After a few years of mediocre Thanksgiving dessert spreads, my family wanted to introduce a few tried and true, but new for us, holiday sweets. Ever the holiday meal planner, my mom started putting together our menu a month in advance. We got to thinking about dessert and over the coming weeks, I paid particular attention to dessert recommendations from coworkers at The Chopping Block, my friends and favorite food blogs. My mom and I emailed recipes back and forth to one another, focusing on recipes that had a legitimate seal of approval. A week before Thanksgiving we had decided on our spread: Julia Child’s Aunt Helen’s Fluffy Pumpkin Pie, Food52’s Ginger Apple Torte, and of course, The Chopping Block’s Famous Apple Pie. All three recipes had trustworthy sources, Julia Child (duh!), the meticulous Food52 community and of course, the entire Chopping Block team; we were setting ourselves up for success.
The day before Thanksgiving, the baking began. I was in charge of the torte and apple pie, my mom had the pumpkin pie. We meticulously planned our cooking schedule so as to efficiently reserve the oven for the necessary bake times. Interestingly, the pumpkin pie, already made unique by adding whipped egg whites into the pumpkin puree, was to be left in the oven as it cooled (with the door cracked), to prevent the typical condensation from forming on top of the pie filling. We were a bit skeptical of this step since we had never seen this tip in any of our previous pumpkin pie recipes, but heeded to Aunt Helen’s advice. And you know what? Julia’s aunt was onto something! Her tip resulted in a perfect, condensation-free pie.

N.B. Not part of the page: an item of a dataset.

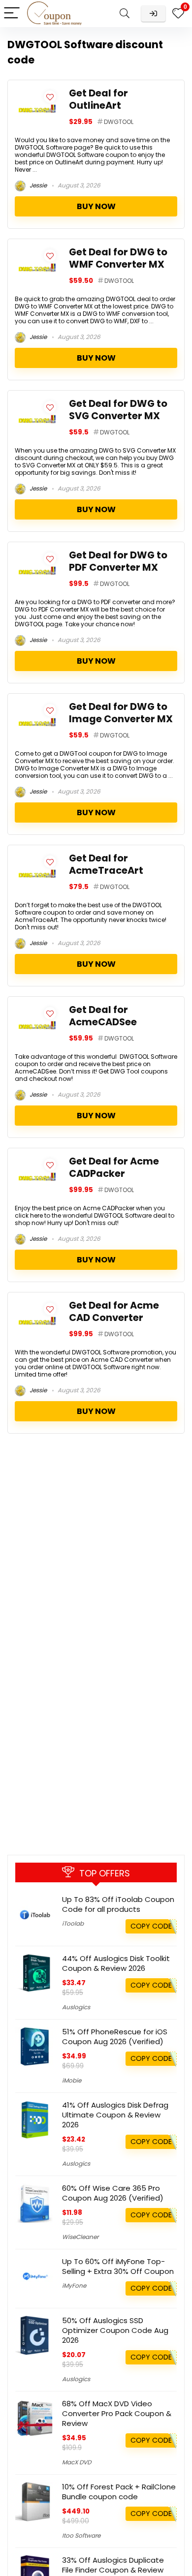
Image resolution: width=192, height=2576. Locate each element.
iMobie (71, 2080)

It was a fun day of cooking; my mom shared pie dough rolling tips after my first attempt was a disaster as the house filled with the unmistakable scent of sweet and spicy holiday baking. We could barely resist taking a bite of each as they cooled, awaiting our feast the next day.
The apple pie, pre-oven
After our delicious Thanksgiving meal, we waited a bit to digest before digging in for dessert. I elected to have a piece of each dessert both to cater to my sweet tooth and determine if any of our sweets would finally make it onto the permanent recipe list. And you know what? Our pies made the cut. My mom deemed the pumpkin pie “the best” she has ever eaten. And of course, the apple pie, which already has a crowd of devotees between The Chopping Block staff and customers, was a hit. The ginger apple torte was delicious, but it’s dense, molasses-y consistency was a bit too heavy for a Thanksgiving night-cap. It is a perfect recipe for a winter dinner party, where it can stand alone and shine as the only dessert.

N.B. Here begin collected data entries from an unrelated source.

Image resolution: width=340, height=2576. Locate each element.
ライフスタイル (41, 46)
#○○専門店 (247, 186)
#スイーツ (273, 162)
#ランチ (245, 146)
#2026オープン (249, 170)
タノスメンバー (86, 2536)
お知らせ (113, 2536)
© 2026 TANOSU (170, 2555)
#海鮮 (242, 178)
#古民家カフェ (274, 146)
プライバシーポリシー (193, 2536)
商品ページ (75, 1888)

The December holidays will be here before we know it, which means my family is already planning for Christmas dinner. Dessert is still up in the air, but I think we will continue with our newfound tradition of thoughtfully choosing recipes that have been tried and true by the culinary greats. I am planning to peruse our just-released Be a Better Baker guide that's full of holiday recipes perfect for a crowd. Perhaps Julia Child’s Aunt Helen has a famous Christmas dessert. I’ll be keeping my eye on the New York Times, just in case.